### PAGE EXCERPT
:::

Hurst v. HIGHWAY DEPARTMENT OF THE STATE OF UTAH
Hurst v. HIGHWAY DEPARTMENT OF THE STATE OF UTAH
Dissenting Opinion
(dissenting).
I dissent. I think we should follow the decision in the case of Shaw v. Salt Lake County.
“The principal of sovereign immunity is not one which allows the sovereign to continue to inflict injury, but rather, one which absolves the sovereign from responding in damages for past injuries.”
This states a clear and correct basis for a limitation on the doctrine of sovereign immunity, which I think would be very much in the interest of justice and fair play between the state and its citizens. I know of no decision which has changed that ruling and feel that it should be upheld.
Opinion of the Court
The plaintiffs Hurst sued the Utah Department of Highways and Burgraff Construction Company, asking for injunctive relief and for damages because of the operation of a gravel pit near plaintiffs’ home in Orem, Utah.
The district court granted the motion of the Department of Highways to dismiss the complaint
In view of the dismissal, we are obliged to accept the facts set forth in the plaintiffs’ complaint, the essentials of which are: Since 1959, a gravel pit near plaintiffs’ home in Orem belonging to the State has been in operation. During that time over 100,000 yards of aggregate material has been removed for the purpose of building highways. The actual removal is done by contractors whose bids for building roads and bridges make allowance for the privilege of using the State’s materials from this pit. The other defendant, Burgraff, who is not involved in this appeal, was joined because he was such a contractor using the pit at the time this action was brought.

:::

### Records
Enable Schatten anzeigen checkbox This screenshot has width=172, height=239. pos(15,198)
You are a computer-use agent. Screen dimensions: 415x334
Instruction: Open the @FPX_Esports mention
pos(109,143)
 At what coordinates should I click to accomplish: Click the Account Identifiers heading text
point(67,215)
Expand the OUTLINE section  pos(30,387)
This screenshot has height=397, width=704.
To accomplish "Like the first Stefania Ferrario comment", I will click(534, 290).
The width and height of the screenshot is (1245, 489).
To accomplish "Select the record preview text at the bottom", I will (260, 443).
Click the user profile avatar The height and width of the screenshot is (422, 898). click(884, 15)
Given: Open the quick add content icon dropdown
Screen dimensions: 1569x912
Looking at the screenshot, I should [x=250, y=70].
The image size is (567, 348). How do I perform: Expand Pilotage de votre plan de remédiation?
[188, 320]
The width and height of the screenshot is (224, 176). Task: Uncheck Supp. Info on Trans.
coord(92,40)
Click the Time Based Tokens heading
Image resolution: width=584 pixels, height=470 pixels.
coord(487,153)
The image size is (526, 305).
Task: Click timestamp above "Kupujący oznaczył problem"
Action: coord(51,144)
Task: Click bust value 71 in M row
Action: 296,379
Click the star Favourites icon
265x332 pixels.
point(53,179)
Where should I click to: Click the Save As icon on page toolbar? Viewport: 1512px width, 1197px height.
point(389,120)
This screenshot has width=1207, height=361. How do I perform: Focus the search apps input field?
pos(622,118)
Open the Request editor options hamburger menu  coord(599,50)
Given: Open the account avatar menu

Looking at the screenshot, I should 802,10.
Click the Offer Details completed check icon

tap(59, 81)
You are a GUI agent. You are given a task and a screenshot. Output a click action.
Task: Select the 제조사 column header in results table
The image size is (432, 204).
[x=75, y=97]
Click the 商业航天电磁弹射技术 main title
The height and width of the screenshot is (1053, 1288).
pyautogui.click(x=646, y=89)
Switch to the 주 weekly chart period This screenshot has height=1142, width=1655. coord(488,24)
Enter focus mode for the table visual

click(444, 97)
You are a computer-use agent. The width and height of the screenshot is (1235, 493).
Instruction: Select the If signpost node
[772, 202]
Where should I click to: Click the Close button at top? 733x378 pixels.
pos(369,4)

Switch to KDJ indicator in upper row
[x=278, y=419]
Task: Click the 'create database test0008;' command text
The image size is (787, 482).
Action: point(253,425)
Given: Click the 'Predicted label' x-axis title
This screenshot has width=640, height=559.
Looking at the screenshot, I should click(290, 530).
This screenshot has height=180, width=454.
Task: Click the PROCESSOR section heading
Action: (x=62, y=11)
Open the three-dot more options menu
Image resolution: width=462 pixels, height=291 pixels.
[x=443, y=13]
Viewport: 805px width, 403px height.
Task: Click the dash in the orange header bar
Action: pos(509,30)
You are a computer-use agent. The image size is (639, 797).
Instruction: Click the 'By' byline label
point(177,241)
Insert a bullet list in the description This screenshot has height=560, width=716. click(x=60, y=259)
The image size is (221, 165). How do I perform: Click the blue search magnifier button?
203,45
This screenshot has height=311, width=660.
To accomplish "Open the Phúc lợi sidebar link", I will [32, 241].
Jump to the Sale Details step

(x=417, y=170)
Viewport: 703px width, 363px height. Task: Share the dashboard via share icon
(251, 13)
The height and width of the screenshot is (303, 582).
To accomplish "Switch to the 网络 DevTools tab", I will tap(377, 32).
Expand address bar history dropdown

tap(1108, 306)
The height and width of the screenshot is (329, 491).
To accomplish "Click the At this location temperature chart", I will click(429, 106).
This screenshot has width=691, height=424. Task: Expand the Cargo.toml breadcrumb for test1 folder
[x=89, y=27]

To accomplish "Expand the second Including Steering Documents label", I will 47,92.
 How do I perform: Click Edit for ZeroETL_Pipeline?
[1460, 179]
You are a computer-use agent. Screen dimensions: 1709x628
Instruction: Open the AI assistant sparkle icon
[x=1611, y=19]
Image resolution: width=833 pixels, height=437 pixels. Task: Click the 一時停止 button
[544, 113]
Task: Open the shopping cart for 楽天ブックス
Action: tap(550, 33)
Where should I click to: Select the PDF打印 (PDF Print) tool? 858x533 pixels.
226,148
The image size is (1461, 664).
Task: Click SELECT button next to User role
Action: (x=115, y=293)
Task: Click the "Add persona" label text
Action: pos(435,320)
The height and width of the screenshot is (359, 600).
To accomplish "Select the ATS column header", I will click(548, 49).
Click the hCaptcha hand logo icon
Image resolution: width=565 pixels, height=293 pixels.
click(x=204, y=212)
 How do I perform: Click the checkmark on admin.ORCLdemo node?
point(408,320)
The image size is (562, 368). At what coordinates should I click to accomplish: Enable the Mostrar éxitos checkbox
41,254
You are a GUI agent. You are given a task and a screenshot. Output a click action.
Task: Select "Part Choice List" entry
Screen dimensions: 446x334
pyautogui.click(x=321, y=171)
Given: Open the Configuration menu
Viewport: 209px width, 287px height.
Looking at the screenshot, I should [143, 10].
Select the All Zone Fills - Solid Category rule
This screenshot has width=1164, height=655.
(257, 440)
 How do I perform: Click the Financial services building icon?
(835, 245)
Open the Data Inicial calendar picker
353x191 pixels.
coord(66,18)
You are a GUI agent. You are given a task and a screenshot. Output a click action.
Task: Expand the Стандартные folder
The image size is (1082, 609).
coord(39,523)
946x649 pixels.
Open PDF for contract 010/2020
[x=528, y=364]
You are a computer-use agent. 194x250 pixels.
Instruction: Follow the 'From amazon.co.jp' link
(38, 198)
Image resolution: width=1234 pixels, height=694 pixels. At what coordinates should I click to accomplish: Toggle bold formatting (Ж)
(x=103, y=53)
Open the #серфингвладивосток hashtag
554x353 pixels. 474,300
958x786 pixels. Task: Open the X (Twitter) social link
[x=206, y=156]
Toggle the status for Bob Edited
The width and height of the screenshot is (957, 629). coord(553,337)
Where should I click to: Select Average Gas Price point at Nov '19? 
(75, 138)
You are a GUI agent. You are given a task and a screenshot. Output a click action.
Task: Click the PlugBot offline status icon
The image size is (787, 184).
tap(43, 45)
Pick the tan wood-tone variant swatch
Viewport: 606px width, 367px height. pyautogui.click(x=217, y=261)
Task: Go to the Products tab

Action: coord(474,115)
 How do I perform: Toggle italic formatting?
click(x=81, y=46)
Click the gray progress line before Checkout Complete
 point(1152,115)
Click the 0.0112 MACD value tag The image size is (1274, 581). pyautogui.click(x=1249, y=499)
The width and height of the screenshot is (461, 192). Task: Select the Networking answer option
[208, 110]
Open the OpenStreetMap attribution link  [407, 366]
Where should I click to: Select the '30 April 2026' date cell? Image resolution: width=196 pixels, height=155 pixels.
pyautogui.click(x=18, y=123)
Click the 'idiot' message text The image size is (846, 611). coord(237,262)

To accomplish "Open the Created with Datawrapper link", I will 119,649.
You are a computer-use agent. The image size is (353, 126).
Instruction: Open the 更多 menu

:::

### INSTRUCTIONS
(1) In the Hurst v. Highway Department opinion, switch "gravel pit" to "quarry" and write out the passage from "This states a" up to and including "in Orem, Utah.".
(2) List every party to the lawsuit named in the Hurst v. Highway Department opinion.
(3) Extend the court's opinion in the Hurst gravel pit case past its last sentence.

### OUTPUTS FOR THE TASKS
(1)
This states a clear and correct basis for a limitation on the doctrine of sovereign immunity, which I think would be very much in the interest of justice and fair play between the state and its citizens. I know of no decision which has changed that ruling and feel that it should be upheld.
Opinion of the Court
The plaintiffs Hurst sued the Utah Department of Highways and Burgraff Construction Company, asking for injunctive relief and for damages because of the operation of a quarry near plaintiffs’ home in Orem, Utah.

(2)
- The plaintiffs Hurst
- The Utah Department of Highways
- Burgraff Construction Company

(3)
Plaintiffs allege that the operation of the gravel processing plant and other necessary equipment is very noisy and produces a great deal of dust and smoke which come onto their property, hazarding their health and interfering with the enjoyment of their home, which they aver, causes the damages sought and constitutes a nuisance.
Plaintiffs assail sovereign immunity as an outmoded defense which should be abandoned. It is not our purpose in this opinion to justify the various bases sometimes given as its foundation: that the king (sovereign) can do no wrong; or, that inasmuch as the sovereign is the creator of the courts, it is anomalous to consider that the court has jurisdiction and control over its actions.
Whether there is logical and just foundation for the doctrine is not now an open question to us. The controlling consideration here is that in spite of numerous attacks upon it, this court has uniformly rejected them and retained it in our law.
Plaintiffs argue that a distinction should be made between those former cases, which have been mostly actions relating to property rights or damages for injuries, and the maintenance of a continuing injury, such as is alleged here. We appreciate that some courts have made this distinction and have allowed relief against government in cases involving, nuisance though not doing so for mere negligence; and that the case of Shaw v. Salt Lake County, relied on by the plaintiffs, is pertinent in that regard.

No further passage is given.